═════ Reading passage
The worldwide response has been tremendous. The document was sensitively written and was the result of a sincere effort by Muslim clergy, theologians and leaders to open a path of dialogue and cooperation with Christian communities worldwide.
There is no doubt in my mind that this initiative is one of the most significant in Muslim-Christian relations and it will potentially enable both communities to move from polite rapport to mutual respect and cooperation.
High level talks between the Muslim leaders and Church leaders and academic centers are already underway to explore the issues the document raises and work on key issues of mutual concern.
Numerous criticisms and objections were raised, however..
The Common Word document definitely caught people by surprise, particularly the naysayers in both religions who prefer to keep complete theological distance to legitimize their polemics. Sadly, such voices rise in Europe and even in Italy feeding Islamophobic attitudes.
══════════
(Instructions to follow)
In the passage on the Common Word document, who made the effort that produced the document?
═════ Data section
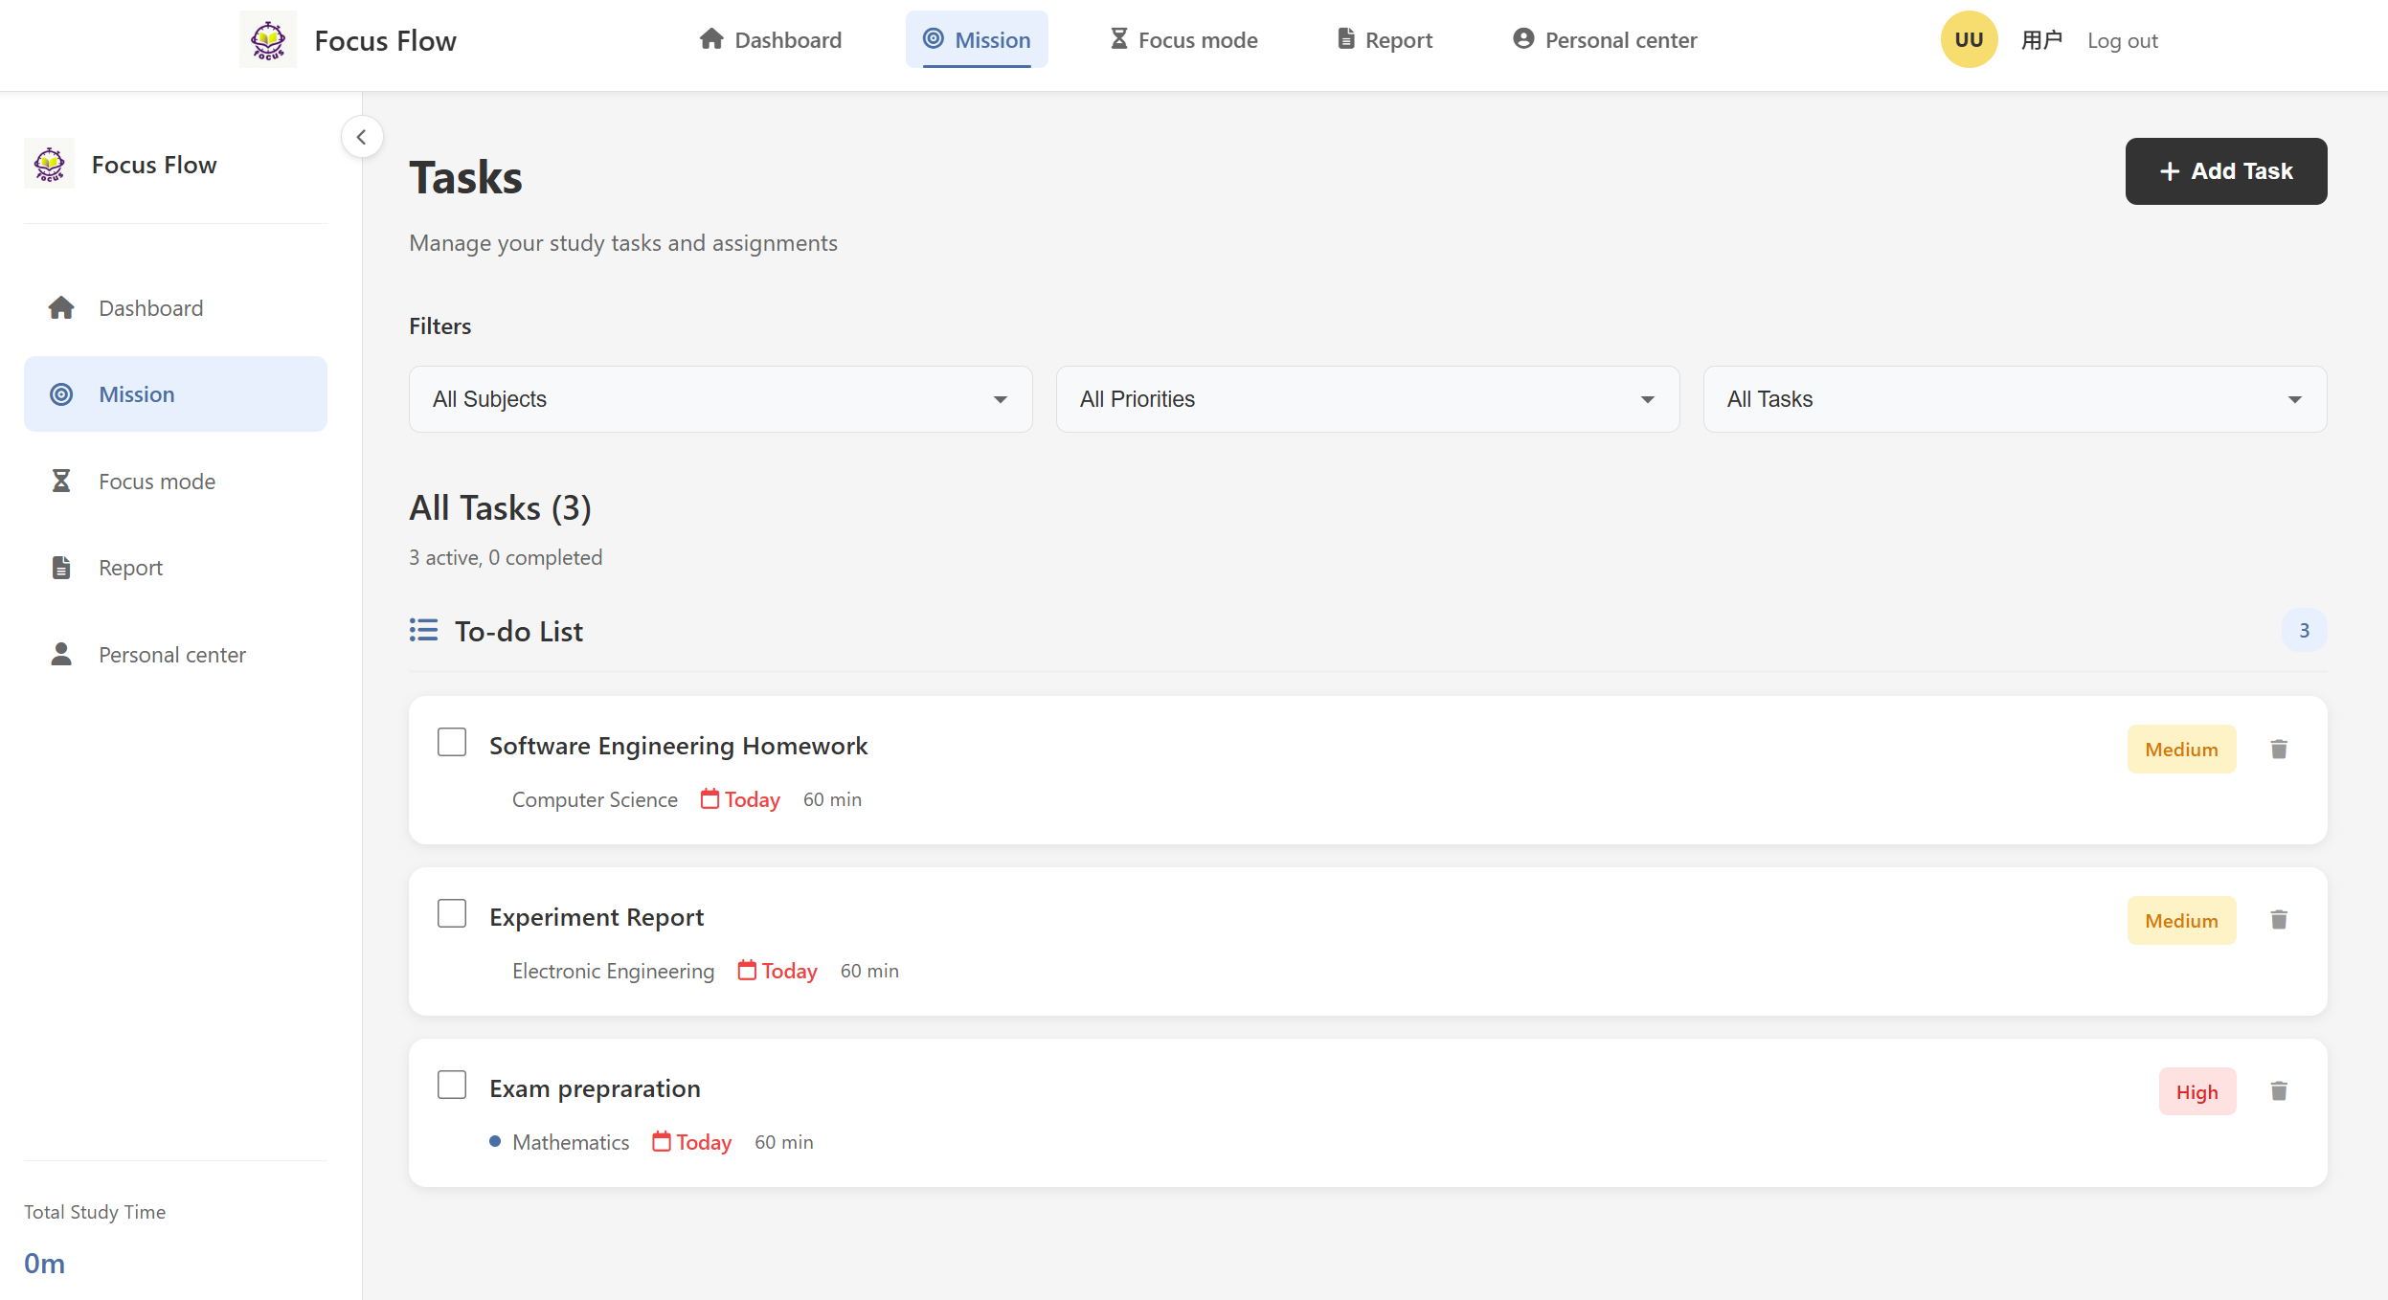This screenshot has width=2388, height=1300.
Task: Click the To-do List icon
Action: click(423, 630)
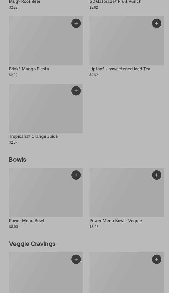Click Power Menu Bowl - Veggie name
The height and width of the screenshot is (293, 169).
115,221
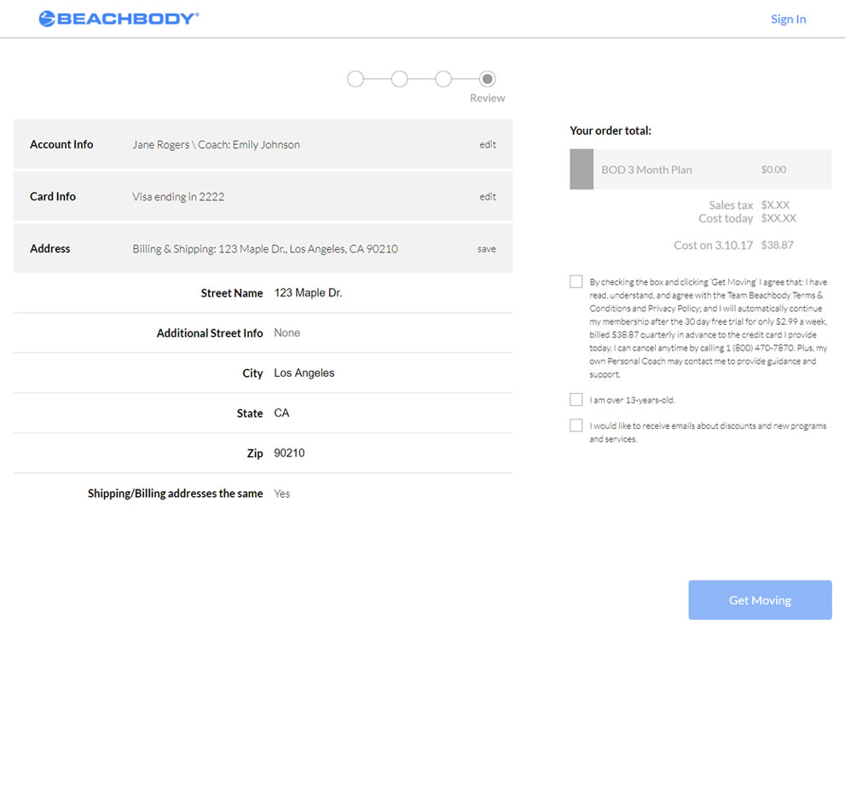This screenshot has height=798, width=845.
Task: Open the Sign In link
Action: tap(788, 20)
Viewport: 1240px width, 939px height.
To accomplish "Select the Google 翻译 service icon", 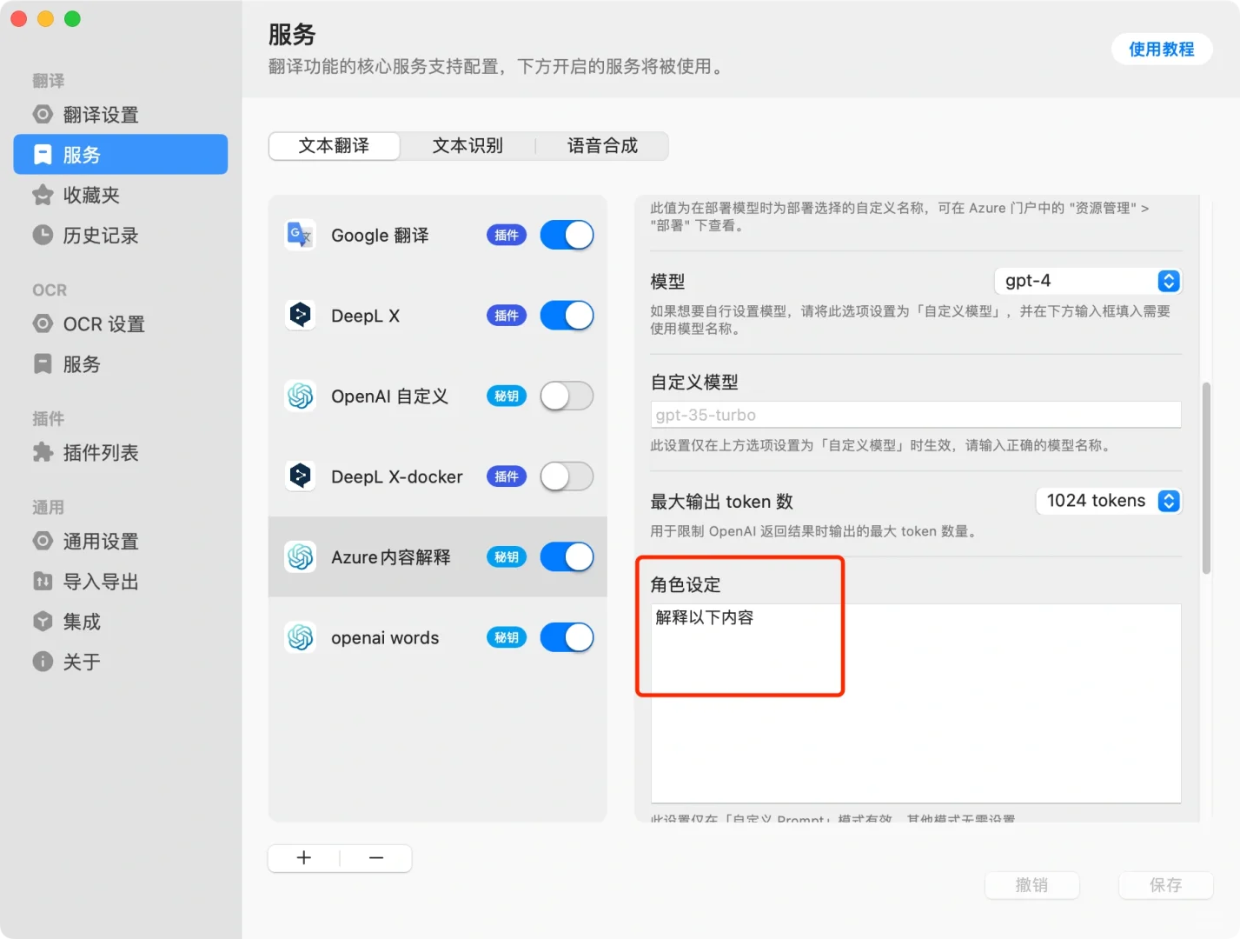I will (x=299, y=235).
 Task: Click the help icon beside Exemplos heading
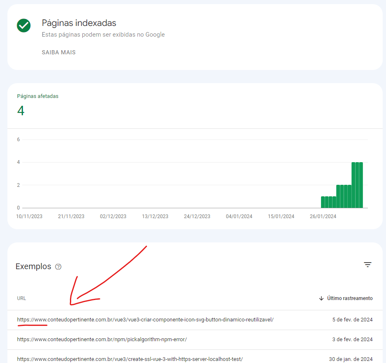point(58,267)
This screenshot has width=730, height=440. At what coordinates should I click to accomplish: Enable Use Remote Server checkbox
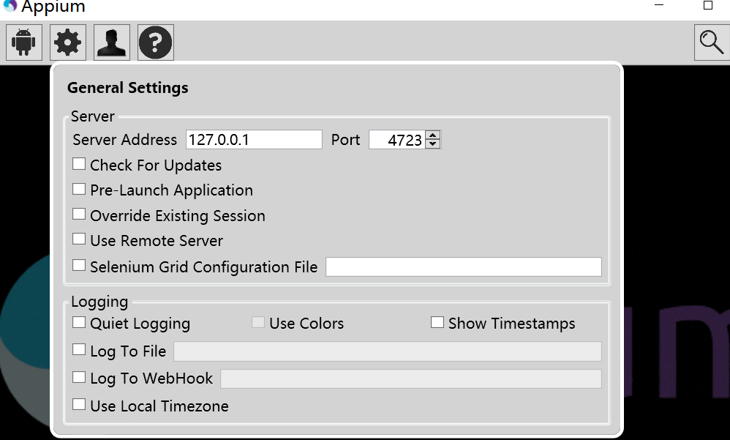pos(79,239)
══════════
(Worked solution)
Muslim clergy, theologians and leaders.